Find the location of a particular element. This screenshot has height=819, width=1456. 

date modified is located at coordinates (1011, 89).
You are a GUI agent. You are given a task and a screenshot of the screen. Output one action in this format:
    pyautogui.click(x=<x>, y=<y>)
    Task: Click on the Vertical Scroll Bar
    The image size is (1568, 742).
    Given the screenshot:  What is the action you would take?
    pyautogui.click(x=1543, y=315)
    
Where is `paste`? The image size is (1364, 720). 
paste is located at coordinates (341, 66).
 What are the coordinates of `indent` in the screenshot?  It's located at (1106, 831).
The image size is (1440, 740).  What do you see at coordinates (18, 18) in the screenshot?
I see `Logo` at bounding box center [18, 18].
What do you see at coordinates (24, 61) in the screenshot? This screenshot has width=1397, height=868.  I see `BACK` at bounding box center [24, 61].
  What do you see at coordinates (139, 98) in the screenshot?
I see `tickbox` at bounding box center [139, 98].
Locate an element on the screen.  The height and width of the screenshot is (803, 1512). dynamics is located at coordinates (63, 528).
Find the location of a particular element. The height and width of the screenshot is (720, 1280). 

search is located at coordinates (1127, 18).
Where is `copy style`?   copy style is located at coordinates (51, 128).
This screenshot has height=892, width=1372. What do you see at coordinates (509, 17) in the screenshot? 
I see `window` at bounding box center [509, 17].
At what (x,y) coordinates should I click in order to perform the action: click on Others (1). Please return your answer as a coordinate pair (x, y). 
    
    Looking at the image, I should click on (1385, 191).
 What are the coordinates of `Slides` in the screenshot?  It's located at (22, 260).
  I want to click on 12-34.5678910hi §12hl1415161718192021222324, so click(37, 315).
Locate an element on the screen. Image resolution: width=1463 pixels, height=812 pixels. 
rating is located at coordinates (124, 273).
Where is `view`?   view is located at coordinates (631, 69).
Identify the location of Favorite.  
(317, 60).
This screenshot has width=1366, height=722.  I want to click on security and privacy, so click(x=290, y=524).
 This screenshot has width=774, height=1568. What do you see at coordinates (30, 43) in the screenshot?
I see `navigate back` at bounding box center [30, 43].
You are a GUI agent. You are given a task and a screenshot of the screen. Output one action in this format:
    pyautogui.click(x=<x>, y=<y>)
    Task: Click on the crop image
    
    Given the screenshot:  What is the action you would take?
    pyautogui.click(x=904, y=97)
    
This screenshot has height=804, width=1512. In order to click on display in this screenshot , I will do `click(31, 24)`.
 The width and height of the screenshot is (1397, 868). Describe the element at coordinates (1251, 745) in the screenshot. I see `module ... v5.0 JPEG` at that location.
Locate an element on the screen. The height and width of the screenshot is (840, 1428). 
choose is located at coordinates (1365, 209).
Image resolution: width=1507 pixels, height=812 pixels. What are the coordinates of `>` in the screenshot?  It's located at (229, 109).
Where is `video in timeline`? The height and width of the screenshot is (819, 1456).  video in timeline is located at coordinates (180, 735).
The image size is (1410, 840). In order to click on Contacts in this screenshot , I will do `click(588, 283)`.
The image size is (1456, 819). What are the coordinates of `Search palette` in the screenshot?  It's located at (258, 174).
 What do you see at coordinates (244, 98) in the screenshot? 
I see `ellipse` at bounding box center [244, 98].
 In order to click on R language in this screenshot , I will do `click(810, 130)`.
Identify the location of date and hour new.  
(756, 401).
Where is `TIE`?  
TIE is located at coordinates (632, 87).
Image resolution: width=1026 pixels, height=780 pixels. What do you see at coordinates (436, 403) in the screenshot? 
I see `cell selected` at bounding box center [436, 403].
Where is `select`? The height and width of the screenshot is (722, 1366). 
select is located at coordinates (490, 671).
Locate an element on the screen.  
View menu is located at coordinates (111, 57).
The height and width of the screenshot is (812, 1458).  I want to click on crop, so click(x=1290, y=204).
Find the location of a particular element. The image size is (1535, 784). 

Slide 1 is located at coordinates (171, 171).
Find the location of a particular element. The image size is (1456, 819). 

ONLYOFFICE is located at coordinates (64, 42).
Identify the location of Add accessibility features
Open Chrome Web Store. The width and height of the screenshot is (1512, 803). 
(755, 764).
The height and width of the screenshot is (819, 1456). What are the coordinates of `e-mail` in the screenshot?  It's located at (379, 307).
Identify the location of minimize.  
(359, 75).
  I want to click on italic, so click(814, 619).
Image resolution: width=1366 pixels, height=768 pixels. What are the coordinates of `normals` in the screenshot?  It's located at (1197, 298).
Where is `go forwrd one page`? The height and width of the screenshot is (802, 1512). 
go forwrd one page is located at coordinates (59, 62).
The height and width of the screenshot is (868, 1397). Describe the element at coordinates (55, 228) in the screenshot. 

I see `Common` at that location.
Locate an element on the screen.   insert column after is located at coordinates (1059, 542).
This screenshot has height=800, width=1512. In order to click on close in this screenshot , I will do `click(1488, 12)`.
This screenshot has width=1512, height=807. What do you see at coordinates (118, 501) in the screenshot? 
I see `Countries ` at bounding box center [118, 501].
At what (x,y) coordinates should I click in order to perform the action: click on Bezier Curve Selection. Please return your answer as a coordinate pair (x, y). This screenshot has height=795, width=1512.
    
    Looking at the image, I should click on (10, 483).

------------------------------

● AIM
Render the data from the line with "The height and width of the screenshot is (868, 1397)." up to and including the line with "center [118, 501]." as a two-column CSV headed input and output, with one row per pair. Put the text in input and its answer in output, each as a single quoted field with line breaks replaced by spaces.

● OUTPUT BELOW
input,output
"The height and width of the screenshot is (868, 1397). Describe the element at coordinates (55, 228) in the screenshot.","I see `Common` at that location."
"Locate an element on the screen.","insert column after is located at coordinates (1059, 542)."
"This screenshot has height=800, width=1512. In order to click on close in this screenshot",", I will do `click(1488, 12)`."
"This screenshot has width=1512, height=807. What do you see at coordinates (118, 501) in the screenshot?","I see `Countries ` at bounding box center [118, 501]."